I push the application and MIT from my mind.

“Hey,” Charlotte says, smiling and closing the booklet. Her face looks pale with dark circles under her ocean eyes. “We need to talk.”

“Ugh,” I groan as I toss my keys on the counter. “I’m no good at talks.”

The half-smile on her lips makes my blood rush audibly past my eardrums. “Regardless,” she says, pulling me toward the table. “We need to talk.”

Charlotte sits at the kitchen table, her knees facing me with her ankles crossed and fingers intertwined in her lap. It reminds me of Mrs. Web, my third-grade teacher; nothing good ever came out of her mouth when she assumed this position.

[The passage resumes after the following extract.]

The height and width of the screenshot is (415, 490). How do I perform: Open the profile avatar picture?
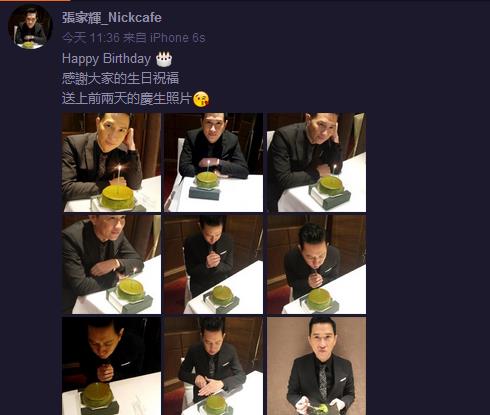pyautogui.click(x=30, y=27)
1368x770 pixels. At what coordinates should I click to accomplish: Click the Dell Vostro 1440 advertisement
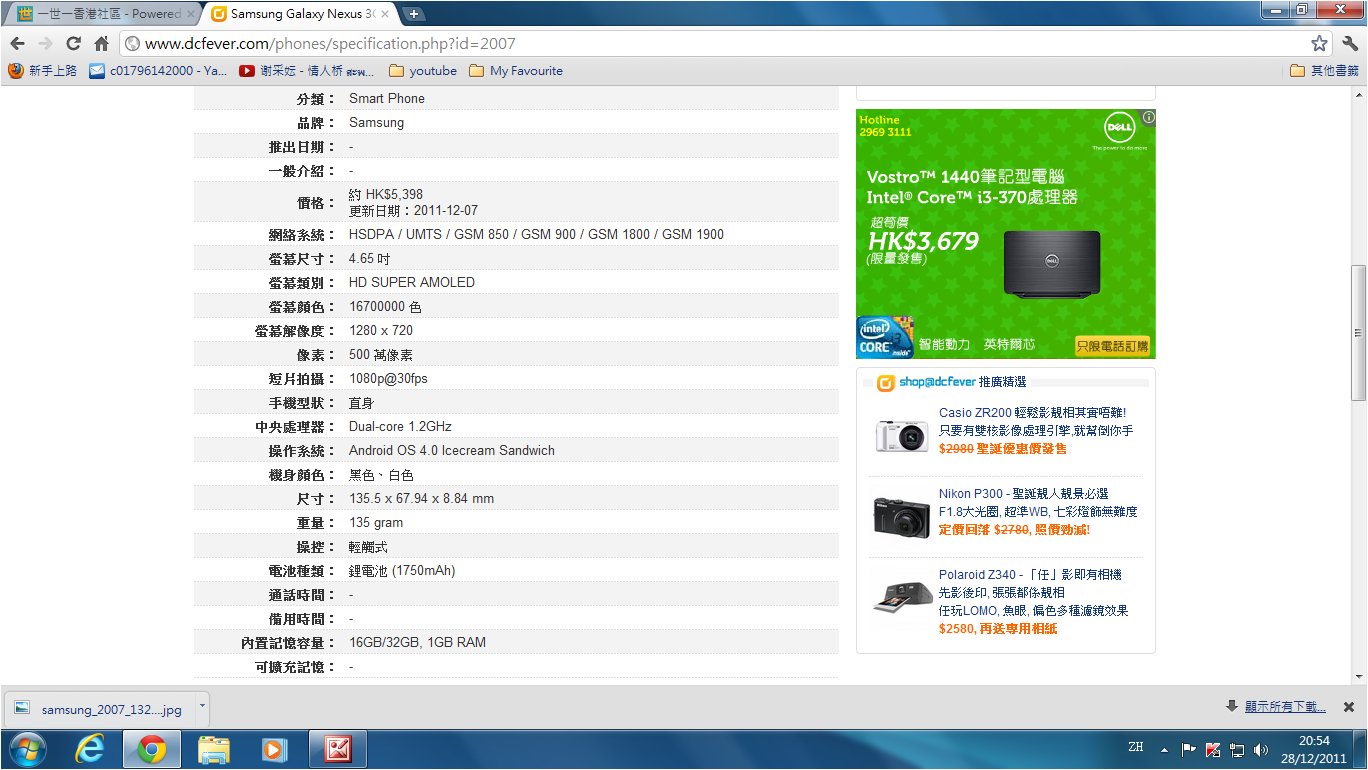[x=1005, y=234]
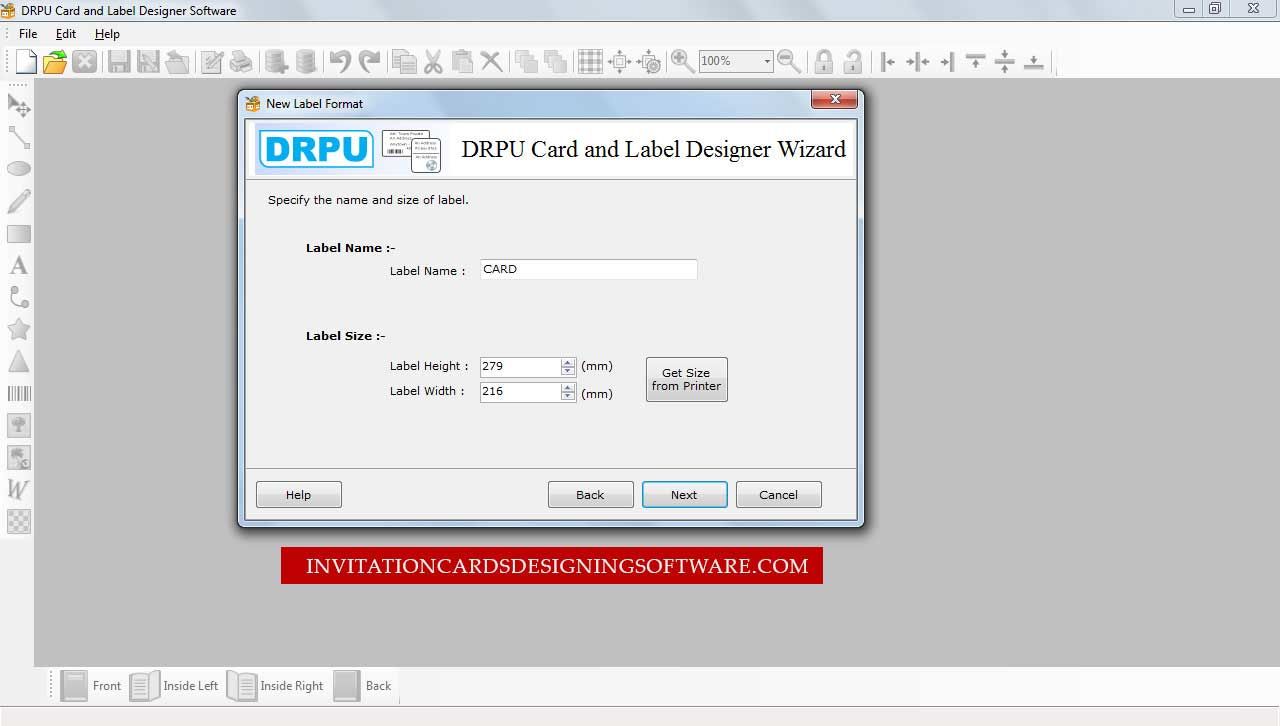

I flump into a hard wooden chair beside her and fight the urge to put my head down on the table. “Okay. Talk.”

“I appreciate whatever it is you’ve been doing to drive my sister crazy.”

“You’re welcome.”

“But—”

I can no longer hold my head up. It thuds to the table.

“I was wondering if you could maybe do something else.”

“But this is working. You said this was working.”

“It was, but—”

“She’s miserable at school.” I lift my head.

Charlotte bites her lip and turns her face to look out the window. “I think that has less to do with you and more to do with me.”

She pauses, taking a deep breath and forcing a weak smile. “Look, Jo’s been acting as surrogate mom to me since our mother died fourteen years ago.” She shushes the condolences on my lips. “I don’t remember my mother.” Charlotte covers my hand with hers. “I’m only telling you to illustrate the depth of experience I have in the field of Jo-isms. She’s not going to give up on you because you ignore her. I’ve tried. She has ways of getting in.”